The building was commissioned to replace an old town hall in the Market Square which was completed in 1863. The site selected for the new building was bounded by three existing residential streets.

The foundation stone for the new building was laid by a former charter mayor, Thomas Dewey, on 25 July 1906. The new building was designed by R. Frank Atkinson in the Baroque style and built by F. G. Minter of Putney. It was officially opened by the mayor, Alderman Reginald James, on 25 September 1907. The design involved a symmetrical main frontage with 15 bays facing onto Tweedy Road; the central section of three bays featured a semi-circular porch supported by four Ionic order columns and surmounted by an urn on the ground floor; there were three windows with a pediment above on the first floor; a wooden cupola with a copper dome was erected at roof level. The principal rooms were the council chamber and the mayor's parlour, both located on the first floor.

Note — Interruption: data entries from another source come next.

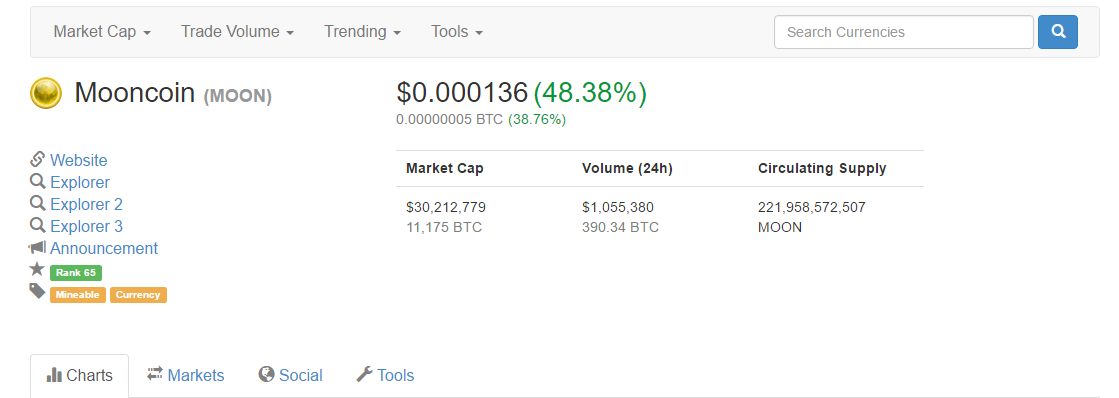Image resolution: width=1119 pixels, height=398 pixels.
Task: Click the globe icon on Social tab
Action: (266, 374)
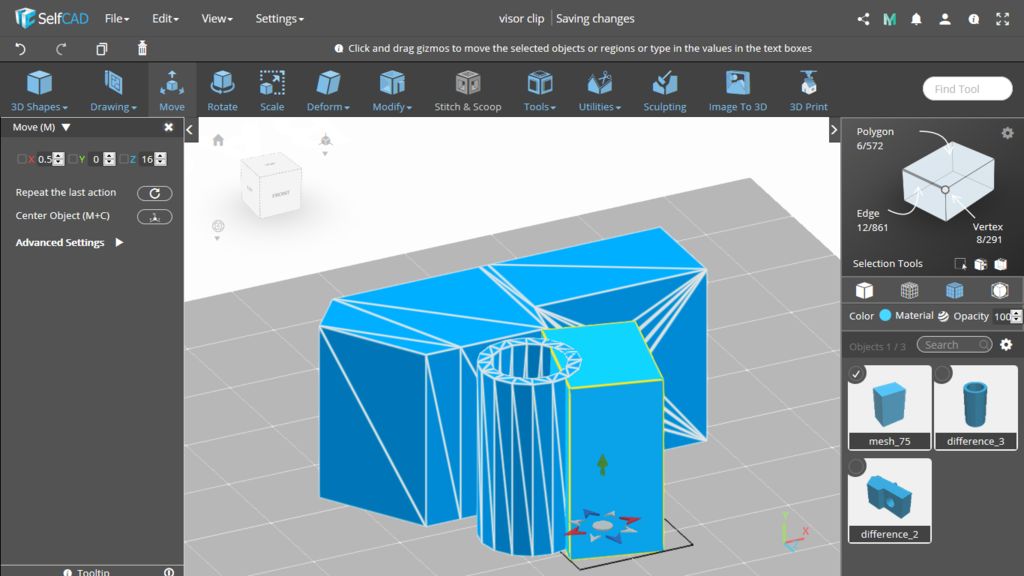Open the Sculpting tool
The height and width of the screenshot is (576, 1024).
point(664,90)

An extension designed by Charles Cowles-Voysey in the Neo-Georgian style was completed in 1939. The design involved a frontage of 17 bays facing onto Widmore Road; the central section featured a doorway with stone surround on the ground floor; there was a window with stone surround on the first floor. The principal room was a new council chamber located on a mezzanine level at the rear of the building.

The building was established as the headquarters of the Municipal Borough of Bromley and continued to function as the local of seat of government when the enlarged London Borough of Bromley was formed in 1965. David Bowie's wedding to Mary Angela Barnett took place in the town hall in March 1970. An underground nuclear fall-out shelter was built under the extension during the 1980s.

As part of a larger regeneration scheme to create a new Civic Centre, the council moved their offices to the old palace in 1982. The town hall was then used as the home of the Bromley College Business School until 2007. The building, which subsequently became vacant, was added to the Heritage at Risk Register in 2009. In 2020 works began to convert the town hall into serviced offices, a restaurant and to establish a boutique hotel on the site. Following completion of the works, which were carried out to a design by Cartwright Pickard, the building re-opened in September 2022.